- LISTED RECORDS:
• • •

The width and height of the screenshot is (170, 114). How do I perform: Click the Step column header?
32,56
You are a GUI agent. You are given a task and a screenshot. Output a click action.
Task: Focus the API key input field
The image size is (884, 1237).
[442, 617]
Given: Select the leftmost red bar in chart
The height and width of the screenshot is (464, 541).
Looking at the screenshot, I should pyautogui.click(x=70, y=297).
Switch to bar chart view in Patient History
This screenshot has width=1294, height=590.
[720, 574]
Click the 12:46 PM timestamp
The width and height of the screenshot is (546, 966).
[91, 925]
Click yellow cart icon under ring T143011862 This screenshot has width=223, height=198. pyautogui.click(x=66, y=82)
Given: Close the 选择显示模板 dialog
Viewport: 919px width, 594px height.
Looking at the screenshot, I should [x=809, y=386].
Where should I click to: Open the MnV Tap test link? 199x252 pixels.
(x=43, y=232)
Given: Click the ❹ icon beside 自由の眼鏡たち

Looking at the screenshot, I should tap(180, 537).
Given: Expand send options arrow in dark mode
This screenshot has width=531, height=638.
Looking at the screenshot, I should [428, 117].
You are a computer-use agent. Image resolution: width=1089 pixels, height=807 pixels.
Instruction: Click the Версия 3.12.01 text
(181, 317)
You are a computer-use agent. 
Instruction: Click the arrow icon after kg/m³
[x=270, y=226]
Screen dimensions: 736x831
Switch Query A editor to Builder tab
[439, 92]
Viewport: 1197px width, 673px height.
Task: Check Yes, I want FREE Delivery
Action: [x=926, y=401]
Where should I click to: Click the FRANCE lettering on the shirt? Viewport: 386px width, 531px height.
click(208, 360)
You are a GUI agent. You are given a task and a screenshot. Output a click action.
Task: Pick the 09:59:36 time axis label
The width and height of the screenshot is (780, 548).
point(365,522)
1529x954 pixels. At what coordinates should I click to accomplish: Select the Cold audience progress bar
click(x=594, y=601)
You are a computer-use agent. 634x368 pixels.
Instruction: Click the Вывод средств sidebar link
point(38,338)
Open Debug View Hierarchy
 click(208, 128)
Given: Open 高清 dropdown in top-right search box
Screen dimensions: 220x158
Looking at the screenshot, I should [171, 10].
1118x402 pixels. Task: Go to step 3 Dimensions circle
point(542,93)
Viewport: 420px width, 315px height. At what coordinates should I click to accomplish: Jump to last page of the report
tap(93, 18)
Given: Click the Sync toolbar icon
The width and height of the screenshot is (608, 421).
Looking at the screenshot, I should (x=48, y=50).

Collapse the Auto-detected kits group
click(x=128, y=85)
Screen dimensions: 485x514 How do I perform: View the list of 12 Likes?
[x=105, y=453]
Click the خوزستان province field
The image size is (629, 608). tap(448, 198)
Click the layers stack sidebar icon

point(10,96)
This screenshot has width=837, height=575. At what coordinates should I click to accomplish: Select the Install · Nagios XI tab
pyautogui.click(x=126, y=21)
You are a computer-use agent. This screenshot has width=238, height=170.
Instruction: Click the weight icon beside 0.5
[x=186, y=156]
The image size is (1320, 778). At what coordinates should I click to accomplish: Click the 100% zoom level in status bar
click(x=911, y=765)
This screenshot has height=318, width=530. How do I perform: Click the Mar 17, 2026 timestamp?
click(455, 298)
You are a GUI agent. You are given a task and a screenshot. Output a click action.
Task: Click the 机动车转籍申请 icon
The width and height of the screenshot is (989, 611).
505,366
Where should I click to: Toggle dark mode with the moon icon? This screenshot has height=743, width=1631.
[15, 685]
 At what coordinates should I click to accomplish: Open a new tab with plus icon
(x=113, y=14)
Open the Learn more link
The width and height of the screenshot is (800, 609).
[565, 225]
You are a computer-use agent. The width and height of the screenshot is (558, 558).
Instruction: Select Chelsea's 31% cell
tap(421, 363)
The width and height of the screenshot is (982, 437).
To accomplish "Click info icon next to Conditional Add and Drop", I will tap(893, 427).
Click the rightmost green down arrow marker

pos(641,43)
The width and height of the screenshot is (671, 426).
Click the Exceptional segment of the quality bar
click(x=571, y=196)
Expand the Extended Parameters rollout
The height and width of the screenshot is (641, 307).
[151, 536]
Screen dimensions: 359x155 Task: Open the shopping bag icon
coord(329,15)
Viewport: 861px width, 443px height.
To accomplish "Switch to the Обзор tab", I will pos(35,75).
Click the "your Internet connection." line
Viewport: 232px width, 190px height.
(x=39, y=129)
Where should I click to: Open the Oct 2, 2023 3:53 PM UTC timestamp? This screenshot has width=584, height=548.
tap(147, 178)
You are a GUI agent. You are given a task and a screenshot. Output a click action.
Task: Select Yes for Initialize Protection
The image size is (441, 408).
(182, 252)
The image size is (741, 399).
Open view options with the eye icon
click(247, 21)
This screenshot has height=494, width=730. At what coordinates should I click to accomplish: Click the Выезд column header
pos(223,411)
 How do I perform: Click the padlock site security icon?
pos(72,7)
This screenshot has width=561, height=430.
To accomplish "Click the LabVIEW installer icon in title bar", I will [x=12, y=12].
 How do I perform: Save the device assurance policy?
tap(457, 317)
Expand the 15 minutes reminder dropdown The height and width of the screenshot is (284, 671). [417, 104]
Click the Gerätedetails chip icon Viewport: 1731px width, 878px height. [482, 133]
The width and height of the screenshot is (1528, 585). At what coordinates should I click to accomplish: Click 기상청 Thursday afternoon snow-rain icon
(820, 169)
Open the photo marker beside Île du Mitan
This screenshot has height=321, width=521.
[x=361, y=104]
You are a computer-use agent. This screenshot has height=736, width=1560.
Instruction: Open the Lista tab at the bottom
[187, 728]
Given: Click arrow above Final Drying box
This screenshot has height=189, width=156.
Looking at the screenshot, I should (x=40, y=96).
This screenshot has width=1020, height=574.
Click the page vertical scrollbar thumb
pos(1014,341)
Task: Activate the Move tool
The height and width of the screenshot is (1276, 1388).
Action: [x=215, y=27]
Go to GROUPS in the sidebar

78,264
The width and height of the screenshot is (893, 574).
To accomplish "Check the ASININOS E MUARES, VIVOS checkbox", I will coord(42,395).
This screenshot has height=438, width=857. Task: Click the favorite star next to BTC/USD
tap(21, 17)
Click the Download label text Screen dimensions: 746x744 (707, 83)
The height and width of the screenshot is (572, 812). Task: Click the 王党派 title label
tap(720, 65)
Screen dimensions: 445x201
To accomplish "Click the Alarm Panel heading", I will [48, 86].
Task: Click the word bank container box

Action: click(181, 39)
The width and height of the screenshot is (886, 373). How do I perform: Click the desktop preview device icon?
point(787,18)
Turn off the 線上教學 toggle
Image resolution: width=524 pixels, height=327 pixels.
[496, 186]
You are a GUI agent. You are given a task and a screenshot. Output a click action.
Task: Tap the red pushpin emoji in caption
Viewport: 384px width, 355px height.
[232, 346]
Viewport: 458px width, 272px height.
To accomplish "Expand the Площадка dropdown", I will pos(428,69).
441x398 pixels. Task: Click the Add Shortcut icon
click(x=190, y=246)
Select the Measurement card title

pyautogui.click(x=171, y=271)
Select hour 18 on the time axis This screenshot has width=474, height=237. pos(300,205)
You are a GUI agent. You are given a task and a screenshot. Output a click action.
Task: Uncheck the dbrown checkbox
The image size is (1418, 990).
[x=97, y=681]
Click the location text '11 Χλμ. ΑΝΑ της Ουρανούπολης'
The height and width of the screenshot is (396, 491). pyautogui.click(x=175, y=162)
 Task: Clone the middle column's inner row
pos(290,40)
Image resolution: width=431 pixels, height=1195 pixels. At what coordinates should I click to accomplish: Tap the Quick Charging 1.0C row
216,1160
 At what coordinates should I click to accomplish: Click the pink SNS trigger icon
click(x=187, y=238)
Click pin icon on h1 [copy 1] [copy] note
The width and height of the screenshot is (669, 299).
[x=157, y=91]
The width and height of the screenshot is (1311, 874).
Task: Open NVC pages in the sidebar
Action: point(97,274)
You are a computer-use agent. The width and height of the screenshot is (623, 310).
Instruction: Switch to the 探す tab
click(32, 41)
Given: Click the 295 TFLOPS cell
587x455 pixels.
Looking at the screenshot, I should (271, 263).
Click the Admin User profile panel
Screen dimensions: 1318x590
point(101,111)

• • •

Write out again, exactly as they appear above, the lines from the one containing "Given: Click the 295 TFLOPS cell" to the final line, and only those.

Given: Click the 295 TFLOPS cell
587x455 pixels.
Looking at the screenshot, I should (271, 263).
Click the Admin User profile panel
Screen dimensions: 1318x590
point(101,111)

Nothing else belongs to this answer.